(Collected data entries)
^^^^^^^^^^^^^^^^

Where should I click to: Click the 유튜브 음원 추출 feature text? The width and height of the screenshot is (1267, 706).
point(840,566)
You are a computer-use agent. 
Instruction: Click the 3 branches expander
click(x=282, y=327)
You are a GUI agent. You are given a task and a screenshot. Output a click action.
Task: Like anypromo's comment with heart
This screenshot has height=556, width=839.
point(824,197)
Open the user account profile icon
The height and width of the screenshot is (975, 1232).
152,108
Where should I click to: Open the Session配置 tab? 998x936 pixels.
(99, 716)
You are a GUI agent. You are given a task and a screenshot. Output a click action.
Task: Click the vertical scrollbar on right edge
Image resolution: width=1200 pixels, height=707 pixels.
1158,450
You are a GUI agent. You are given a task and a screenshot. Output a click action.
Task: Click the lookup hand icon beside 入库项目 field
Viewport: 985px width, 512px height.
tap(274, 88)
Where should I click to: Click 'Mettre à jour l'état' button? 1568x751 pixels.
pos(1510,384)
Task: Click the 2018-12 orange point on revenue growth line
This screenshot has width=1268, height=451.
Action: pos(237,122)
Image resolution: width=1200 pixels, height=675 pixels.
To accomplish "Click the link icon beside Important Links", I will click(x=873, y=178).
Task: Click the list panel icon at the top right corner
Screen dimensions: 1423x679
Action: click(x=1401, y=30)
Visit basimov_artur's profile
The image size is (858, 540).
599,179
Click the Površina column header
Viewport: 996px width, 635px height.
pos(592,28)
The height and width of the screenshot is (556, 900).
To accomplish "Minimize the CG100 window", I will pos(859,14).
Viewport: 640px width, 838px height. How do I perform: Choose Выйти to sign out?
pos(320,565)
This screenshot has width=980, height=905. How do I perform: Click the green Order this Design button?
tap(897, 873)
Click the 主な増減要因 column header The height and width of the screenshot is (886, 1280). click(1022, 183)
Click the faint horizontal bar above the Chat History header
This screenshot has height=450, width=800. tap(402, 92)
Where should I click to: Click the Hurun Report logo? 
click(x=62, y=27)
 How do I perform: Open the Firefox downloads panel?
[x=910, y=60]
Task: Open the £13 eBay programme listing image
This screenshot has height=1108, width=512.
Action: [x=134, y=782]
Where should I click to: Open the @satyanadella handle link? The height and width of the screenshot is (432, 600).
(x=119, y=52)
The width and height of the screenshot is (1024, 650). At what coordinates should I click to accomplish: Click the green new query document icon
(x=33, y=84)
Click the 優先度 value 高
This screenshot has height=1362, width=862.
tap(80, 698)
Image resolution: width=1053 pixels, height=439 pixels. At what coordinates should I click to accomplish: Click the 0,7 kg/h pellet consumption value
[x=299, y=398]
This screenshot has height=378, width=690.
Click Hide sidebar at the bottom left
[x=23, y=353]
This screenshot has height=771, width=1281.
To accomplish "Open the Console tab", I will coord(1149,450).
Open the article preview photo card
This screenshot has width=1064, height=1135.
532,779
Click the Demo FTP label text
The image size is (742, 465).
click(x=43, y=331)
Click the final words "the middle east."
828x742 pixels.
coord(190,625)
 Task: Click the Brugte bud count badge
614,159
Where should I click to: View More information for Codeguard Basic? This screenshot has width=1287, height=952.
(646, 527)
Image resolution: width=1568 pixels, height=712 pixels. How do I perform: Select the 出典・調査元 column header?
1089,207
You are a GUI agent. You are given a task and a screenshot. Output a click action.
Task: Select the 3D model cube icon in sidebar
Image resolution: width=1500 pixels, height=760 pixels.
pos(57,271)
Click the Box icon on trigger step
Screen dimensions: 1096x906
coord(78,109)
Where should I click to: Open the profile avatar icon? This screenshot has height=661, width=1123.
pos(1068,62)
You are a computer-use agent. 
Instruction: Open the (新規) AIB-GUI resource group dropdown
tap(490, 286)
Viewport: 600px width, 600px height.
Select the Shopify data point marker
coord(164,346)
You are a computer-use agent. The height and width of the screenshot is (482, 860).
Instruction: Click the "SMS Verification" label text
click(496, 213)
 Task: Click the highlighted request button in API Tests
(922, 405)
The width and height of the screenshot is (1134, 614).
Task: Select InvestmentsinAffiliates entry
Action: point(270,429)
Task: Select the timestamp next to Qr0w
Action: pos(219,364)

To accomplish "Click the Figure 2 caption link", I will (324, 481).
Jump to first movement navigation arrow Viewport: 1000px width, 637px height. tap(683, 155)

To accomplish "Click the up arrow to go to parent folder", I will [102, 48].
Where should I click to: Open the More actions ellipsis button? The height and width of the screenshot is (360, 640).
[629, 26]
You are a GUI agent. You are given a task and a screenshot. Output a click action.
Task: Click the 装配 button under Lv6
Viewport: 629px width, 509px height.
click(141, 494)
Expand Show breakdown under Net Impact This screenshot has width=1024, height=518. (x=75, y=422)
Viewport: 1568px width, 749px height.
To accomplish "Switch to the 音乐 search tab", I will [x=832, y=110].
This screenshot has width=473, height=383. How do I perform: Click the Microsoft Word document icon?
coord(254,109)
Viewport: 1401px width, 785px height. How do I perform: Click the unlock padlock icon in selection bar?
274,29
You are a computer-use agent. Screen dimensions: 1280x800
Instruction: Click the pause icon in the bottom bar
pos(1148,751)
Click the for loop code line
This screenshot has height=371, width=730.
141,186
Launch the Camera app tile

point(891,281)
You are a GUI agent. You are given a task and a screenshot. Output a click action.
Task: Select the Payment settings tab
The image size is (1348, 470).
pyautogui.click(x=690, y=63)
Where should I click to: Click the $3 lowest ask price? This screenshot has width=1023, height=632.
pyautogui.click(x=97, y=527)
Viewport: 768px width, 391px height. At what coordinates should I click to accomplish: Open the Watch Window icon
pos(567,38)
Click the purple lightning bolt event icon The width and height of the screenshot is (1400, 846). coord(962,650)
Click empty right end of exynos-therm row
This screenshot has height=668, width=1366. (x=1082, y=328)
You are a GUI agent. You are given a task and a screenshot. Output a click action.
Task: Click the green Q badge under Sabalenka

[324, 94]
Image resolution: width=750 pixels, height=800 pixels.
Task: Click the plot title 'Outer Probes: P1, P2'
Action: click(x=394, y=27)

^^^^^^^^^^^^^^^^

Check each line above for the string "beside" and copy those that have it.

Task: Click the lookup hand icon beside 入库项目 field
To accomplish "Click the link icon beside Important Links", I will click(x=873, y=178).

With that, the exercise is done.